*THE TASK*
Reprint the entries without altering anything.

==*==

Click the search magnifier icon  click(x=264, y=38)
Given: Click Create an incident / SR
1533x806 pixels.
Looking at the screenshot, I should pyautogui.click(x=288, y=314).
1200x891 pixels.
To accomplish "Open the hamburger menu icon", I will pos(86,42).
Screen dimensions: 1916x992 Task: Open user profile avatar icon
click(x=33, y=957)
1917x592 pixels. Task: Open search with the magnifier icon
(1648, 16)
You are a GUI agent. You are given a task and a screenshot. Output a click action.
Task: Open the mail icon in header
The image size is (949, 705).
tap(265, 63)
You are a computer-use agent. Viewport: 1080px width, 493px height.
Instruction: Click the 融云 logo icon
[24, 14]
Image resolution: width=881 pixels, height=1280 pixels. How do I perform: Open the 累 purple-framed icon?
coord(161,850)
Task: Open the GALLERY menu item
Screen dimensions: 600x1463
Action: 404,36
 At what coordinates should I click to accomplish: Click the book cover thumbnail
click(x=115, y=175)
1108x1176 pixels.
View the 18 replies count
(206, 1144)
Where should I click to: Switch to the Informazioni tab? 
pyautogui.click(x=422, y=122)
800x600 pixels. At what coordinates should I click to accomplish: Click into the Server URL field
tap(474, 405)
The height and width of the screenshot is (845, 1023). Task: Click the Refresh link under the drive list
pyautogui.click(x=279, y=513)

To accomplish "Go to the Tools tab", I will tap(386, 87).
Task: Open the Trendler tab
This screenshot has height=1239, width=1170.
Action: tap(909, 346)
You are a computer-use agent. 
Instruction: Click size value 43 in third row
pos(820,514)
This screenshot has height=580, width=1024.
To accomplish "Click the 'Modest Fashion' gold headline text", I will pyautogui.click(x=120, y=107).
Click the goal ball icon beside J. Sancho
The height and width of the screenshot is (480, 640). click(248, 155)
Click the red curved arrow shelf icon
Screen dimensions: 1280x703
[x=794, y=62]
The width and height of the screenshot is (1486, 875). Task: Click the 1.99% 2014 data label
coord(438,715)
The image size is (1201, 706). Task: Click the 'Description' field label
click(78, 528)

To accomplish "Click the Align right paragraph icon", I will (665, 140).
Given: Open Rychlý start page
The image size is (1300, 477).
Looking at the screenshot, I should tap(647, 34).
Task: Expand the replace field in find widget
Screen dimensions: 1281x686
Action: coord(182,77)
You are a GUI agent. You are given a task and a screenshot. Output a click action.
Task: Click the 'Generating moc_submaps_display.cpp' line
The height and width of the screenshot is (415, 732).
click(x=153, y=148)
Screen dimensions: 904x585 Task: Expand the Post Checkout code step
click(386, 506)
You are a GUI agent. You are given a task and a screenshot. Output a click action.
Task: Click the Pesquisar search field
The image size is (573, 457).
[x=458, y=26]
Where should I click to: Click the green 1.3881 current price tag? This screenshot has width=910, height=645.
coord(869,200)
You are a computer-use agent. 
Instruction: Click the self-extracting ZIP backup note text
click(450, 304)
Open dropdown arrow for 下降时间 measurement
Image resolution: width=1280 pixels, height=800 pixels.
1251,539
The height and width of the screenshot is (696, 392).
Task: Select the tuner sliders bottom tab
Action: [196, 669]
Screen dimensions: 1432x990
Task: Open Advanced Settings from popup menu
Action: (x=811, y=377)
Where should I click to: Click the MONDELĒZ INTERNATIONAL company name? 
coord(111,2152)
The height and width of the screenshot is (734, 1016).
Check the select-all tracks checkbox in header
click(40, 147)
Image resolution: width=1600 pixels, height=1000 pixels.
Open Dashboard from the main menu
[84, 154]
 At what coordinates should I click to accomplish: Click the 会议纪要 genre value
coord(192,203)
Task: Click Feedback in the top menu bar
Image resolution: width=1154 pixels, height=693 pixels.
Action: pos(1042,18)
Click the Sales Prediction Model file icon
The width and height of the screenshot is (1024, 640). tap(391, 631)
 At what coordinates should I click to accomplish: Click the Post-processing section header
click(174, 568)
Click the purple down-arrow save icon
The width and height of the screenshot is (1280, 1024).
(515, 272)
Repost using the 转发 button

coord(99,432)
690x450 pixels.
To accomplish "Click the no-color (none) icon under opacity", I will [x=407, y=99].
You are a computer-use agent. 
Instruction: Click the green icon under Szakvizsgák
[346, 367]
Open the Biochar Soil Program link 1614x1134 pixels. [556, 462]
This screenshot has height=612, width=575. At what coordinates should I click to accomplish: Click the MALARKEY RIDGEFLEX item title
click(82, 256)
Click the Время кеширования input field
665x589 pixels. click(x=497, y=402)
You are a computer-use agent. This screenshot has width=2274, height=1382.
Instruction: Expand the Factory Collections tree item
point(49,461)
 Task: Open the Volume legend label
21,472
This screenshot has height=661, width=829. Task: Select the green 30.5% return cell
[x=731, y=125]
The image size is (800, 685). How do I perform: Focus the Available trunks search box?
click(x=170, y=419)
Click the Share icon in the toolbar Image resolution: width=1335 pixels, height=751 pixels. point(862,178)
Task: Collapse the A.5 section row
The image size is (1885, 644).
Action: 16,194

==*==

*WRITTEN RESPONSE*
Click the search magnifier icon  click(x=264, y=38)
Given: Click Create an incident / SR
1533x806 pixels.
Looking at the screenshot, I should pyautogui.click(x=288, y=314).
1200x891 pixels.
To accomplish "Open the hamburger menu icon", I will pos(86,42).
Screen dimensions: 1916x992 Task: Open user profile avatar icon
click(x=33, y=957)
1917x592 pixels. Task: Open search with the magnifier icon
(1648, 16)
You are a GUI agent. You are given a task and a screenshot. Output a click action.
Task: Open the mail icon in header
The image size is (949, 705).
tap(265, 63)
You are a computer-use agent. Viewport: 1080px width, 493px height.
Instruction: Click the 融云 logo icon
[24, 14]
Image resolution: width=881 pixels, height=1280 pixels. How do I perform: Open the 累 purple-framed icon?
coord(161,850)
Task: Open the GALLERY menu item
Screen dimensions: 600x1463
Action: 404,36
 At what coordinates should I click to accomplish: Click the book cover thumbnail
click(x=115, y=175)
1108x1176 pixels.
View the 18 replies count
(206, 1144)
Where should I click to: Switch to the Informazioni tab? 
pyautogui.click(x=422, y=122)
800x600 pixels. At what coordinates should I click to accomplish: Click into the Server URL field
tap(474, 405)
The height and width of the screenshot is (845, 1023). Task: Click the Refresh link under the drive list
pyautogui.click(x=279, y=513)

To accomplish "Go to the Tools tab", I will tap(386, 87).
Task: Open the Trendler tab
This screenshot has height=1239, width=1170.
Action: tap(909, 346)
You are a computer-use agent. 
Instruction: Click size value 43 in third row
pos(820,514)
This screenshot has height=580, width=1024.
To accomplish "Click the 'Modest Fashion' gold headline text", I will pyautogui.click(x=120, y=107).
Click the goal ball icon beside J. Sancho
The height and width of the screenshot is (480, 640). click(248, 155)
Click the red curved arrow shelf icon
Screen dimensions: 1280x703
[x=794, y=62]
The width and height of the screenshot is (1486, 875). Task: Click the 1.99% 2014 data label
coord(438,715)
The image size is (1201, 706). Task: Click the 'Description' field label
click(78, 528)

To accomplish "Click the Align right paragraph icon", I will (665, 140).
Given: Open Rychlý start page
The image size is (1300, 477).
Looking at the screenshot, I should tap(647, 34).
Task: Expand the replace field in find widget
Screen dimensions: 1281x686
Action: coord(182,77)
You are a GUI agent. You are given a task and a screenshot. Output a click action.
Task: Click the 'Generating moc_submaps_display.cpp' line
The height and width of the screenshot is (415, 732).
click(x=153, y=148)
Screen dimensions: 904x585 Task: Expand the Post Checkout code step
click(386, 506)
You are a GUI agent. You are given a task and a screenshot. Output a click action.
Task: Click the Pesquisar search field
The image size is (573, 457).
[x=458, y=26]
Where should I click to: Click the green 1.3881 current price tag? This screenshot has width=910, height=645.
coord(869,200)
You are a computer-use agent. 
Instruction: Click the self-extracting ZIP backup note text
click(450, 304)
Open dropdown arrow for 下降时间 measurement
Image resolution: width=1280 pixels, height=800 pixels.
1251,539
The height and width of the screenshot is (696, 392).
Task: Select the tuner sliders bottom tab
Action: [196, 669]
Screen dimensions: 1432x990
Task: Open Advanced Settings from popup menu
Action: (x=811, y=377)
Where should I click to: Click the MONDELĒZ INTERNATIONAL company name? 
coord(111,2152)
The height and width of the screenshot is (734, 1016).
Check the select-all tracks checkbox in header
click(40, 147)
Image resolution: width=1600 pixels, height=1000 pixels.
Open Dashboard from the main menu
[84, 154]
 At what coordinates should I click to accomplish: Click the 会议纪要 genre value
coord(192,203)
Task: Click Feedback in the top menu bar
Image resolution: width=1154 pixels, height=693 pixels.
Action: pos(1042,18)
Click the Sales Prediction Model file icon
The width and height of the screenshot is (1024, 640). tap(391, 631)
 At what coordinates should I click to accomplish: Click the Post-processing section header
click(174, 568)
Click the purple down-arrow save icon
The width and height of the screenshot is (1280, 1024).
(515, 272)
Repost using the 转发 button

coord(99,432)
690x450 pixels.
To accomplish "Click the no-color (none) icon under opacity", I will [x=407, y=99].
You are a computer-use agent. 
Instruction: Click the green icon under Szakvizsgák
[346, 367]
Open the Biochar Soil Program link 1614x1134 pixels. [556, 462]
This screenshot has height=612, width=575. At what coordinates should I click to accomplish: Click the MALARKEY RIDGEFLEX item title
click(82, 256)
Click the Время кеширования input field
665x589 pixels. click(x=497, y=402)
You are a computer-use agent. This screenshot has width=2274, height=1382.
Instruction: Expand the Factory Collections tree item
point(49,461)
 Task: Open the Volume legend label
21,472
This screenshot has height=661, width=829. Task: Select the green 30.5% return cell
[x=731, y=125]
The image size is (800, 685). How do I perform: Focus the Available trunks search box?
click(x=170, y=419)
Click the Share icon in the toolbar Image resolution: width=1335 pixels, height=751 pixels. point(862,178)
Task: Collapse the A.5 section row
The image size is (1885, 644).
Action: 16,194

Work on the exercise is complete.